[Given problem]: Recast the lines of the items below as a single numbered list, leaving out any blank lines.

--- START OF Stored records ---

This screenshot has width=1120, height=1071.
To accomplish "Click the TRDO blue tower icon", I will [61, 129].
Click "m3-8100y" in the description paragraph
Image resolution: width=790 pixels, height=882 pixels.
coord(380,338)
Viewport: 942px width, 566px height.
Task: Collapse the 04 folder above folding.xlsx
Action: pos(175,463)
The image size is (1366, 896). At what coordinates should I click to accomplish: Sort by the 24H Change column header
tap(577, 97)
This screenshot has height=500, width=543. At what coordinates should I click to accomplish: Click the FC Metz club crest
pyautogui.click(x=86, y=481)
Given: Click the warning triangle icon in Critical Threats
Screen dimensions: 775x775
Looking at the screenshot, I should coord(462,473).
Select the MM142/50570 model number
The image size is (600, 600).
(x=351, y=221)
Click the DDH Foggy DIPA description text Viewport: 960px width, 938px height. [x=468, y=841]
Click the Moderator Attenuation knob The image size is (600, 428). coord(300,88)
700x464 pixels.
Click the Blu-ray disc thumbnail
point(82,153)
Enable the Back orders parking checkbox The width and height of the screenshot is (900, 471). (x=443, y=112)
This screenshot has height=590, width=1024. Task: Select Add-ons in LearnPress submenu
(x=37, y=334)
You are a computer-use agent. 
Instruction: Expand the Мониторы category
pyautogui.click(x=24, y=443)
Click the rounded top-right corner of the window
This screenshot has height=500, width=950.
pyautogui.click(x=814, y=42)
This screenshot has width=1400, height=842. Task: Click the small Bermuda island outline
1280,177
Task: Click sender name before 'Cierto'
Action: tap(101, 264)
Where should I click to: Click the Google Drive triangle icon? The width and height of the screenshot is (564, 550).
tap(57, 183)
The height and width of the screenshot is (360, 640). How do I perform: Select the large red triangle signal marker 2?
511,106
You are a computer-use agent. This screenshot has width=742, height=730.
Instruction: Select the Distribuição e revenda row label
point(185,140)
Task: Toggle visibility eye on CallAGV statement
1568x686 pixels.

--- END OF Stored records ---

[Solution to the exercise]:
1. This screenshot has width=1120, height=1071.
2. To accomplish "Click the TRDO blue tower icon", I will [61, 129].
3. Click "m3-8100y" in the description paragraph
4. Image resolution: width=790 pixels, height=882 pixels.
5. coord(380,338)
6. Viewport: 942px width, 566px height.
7. Task: Collapse the 04 folder above folding.xlsx
8. Action: pos(175,463)
9. The image size is (1366, 896). At what coordinates should I click to accomplish: Sort by the 24H Change column header
10. tap(577, 97)
11. This screenshot has height=500, width=543. At what coordinates should I click to accomplish: Click the FC Metz club crest
12. pyautogui.click(x=86, y=481)
13. Given: Click the warning triangle icon in Critical Threats
14. Screen dimensions: 775x775
15. Looking at the screenshot, I should coord(462,473).
16. Select the MM142/50570 model number
17. The image size is (600, 600).
18. (x=351, y=221)
19. Click the DDH Foggy DIPA description text Viewport: 960px width, 938px height. [x=468, y=841]
20. Click the Moderator Attenuation knob The image size is (600, 428). coord(300,88)
21. 700x464 pixels.
22. Click the Blu-ray disc thumbnail
23. point(82,153)
24. Enable the Back orders parking checkbox The width and height of the screenshot is (900, 471). (x=443, y=112)
25. This screenshot has height=590, width=1024. Task: Select Add-ons in LearnPress submenu
26. (x=37, y=334)
27. You are a computer-use agent. 
28. Instruction: Expand the Мониторы category
29. pyautogui.click(x=24, y=443)
30. Click the rounded top-right corner of the window
31. This screenshot has height=500, width=950.
32. pyautogui.click(x=814, y=42)
33. This screenshot has width=1400, height=842. Task: Click the small Bermuda island outline
34. 1280,177
35. Task: Click sender name before 'Cierto'
36. Action: tap(101, 264)
37. Where should I click to: Click the Google Drive triangle icon? The width and height of the screenshot is (564, 550).
38. tap(57, 183)
39. The height and width of the screenshot is (360, 640). How do I perform: Select the large red triangle signal marker 2?
40. 511,106
41. You are a computer-use agent. This screenshot has width=742, height=730.
42. Instruction: Select the Distribuição e revenda row label
43. point(185,140)
44. Task: Toggle visibility eye on CallAGV statement
45. 1568x686 pixels.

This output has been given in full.